CEDIA Heroin Metabolite (6-AM) Assay

K-Number: K173183 · 2017-11-22

ApplicantMicrogenics Corporation
Decision Date2017-11-22
Product CodeDJG
Advisory CommitteeTX
DecisionSubstantially Equivalent

Device Summary

CEDIA Heroin Metabolite (6-AM) Assay is a medical device manufactured by Microgenics Corporation. It received FDA 510(k) clearance on 2017-11-22 under approval number K173183. The device is classified under product code DJG. It was reviewed by the TX advisory panel. FDA Decision: Substantially Equivalent.

Frequently Asked Questions

What is the CEDIA Heroin Metabolite (6-AM) Assay?

CEDIA Heroin Metabolite (6-AM) Assay is a medical device that received FDA 510(k) clearance on 2017-11-22. It is manufactured by Microgenics Corporation.
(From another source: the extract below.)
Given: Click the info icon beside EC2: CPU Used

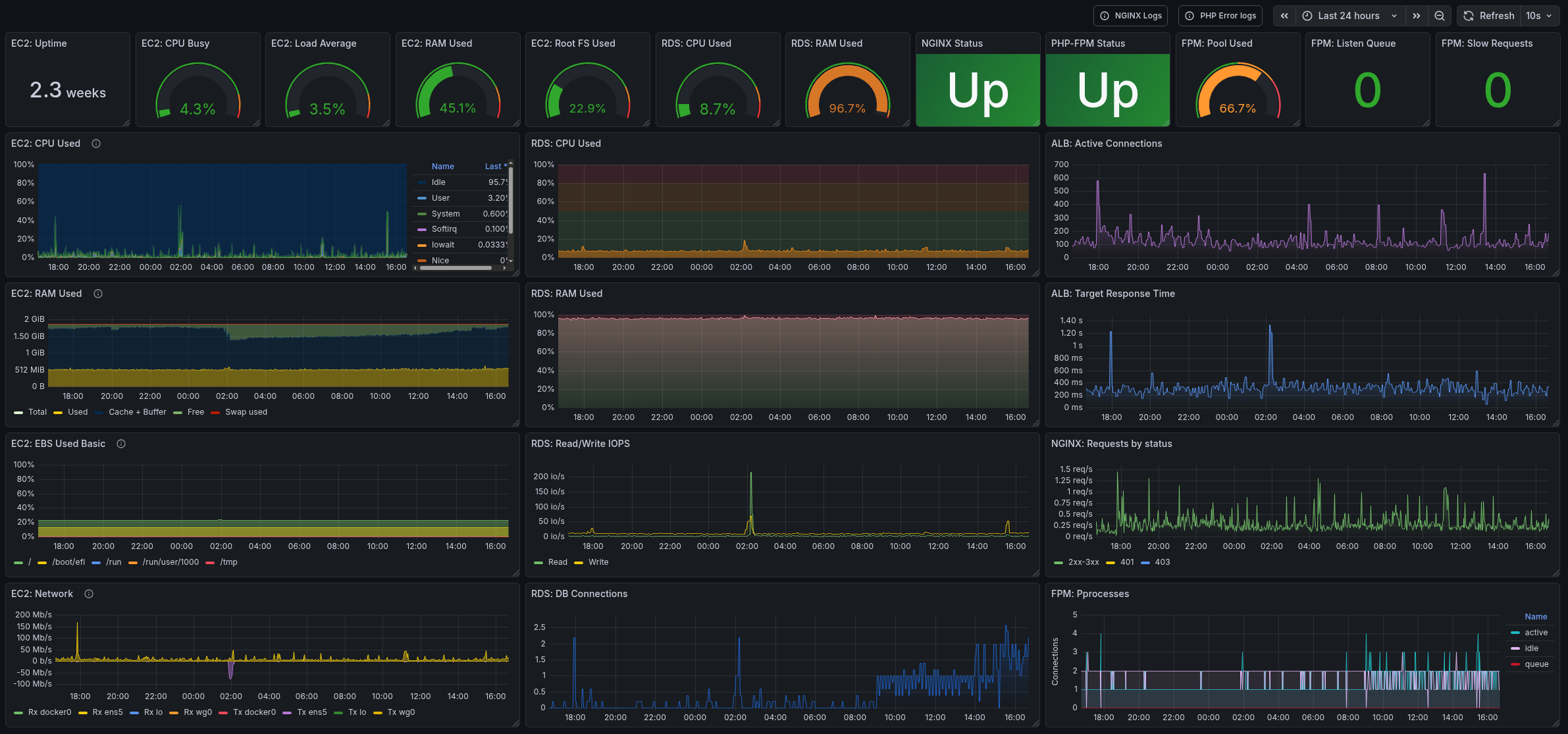Looking at the screenshot, I should coord(96,144).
The 510(k) number is K173183.

When was CEDIA Heroin Metabolite (6-AM) Assay approved by the FDA?

CEDIA Heroin Metabolite (6-AM) Assay received FDA 510(k) clearance on 2017-11-22, under approval number K173183.

What company makes CEDIA Heroin Metabolite (6-AM) Assay?

CEDIA Heroin Metabolite (6-AM) Assay is manufactured by Microgenics Corporation.

What is the FDA product code for CEDIA Heroin Metabolite (6-AM) Assay?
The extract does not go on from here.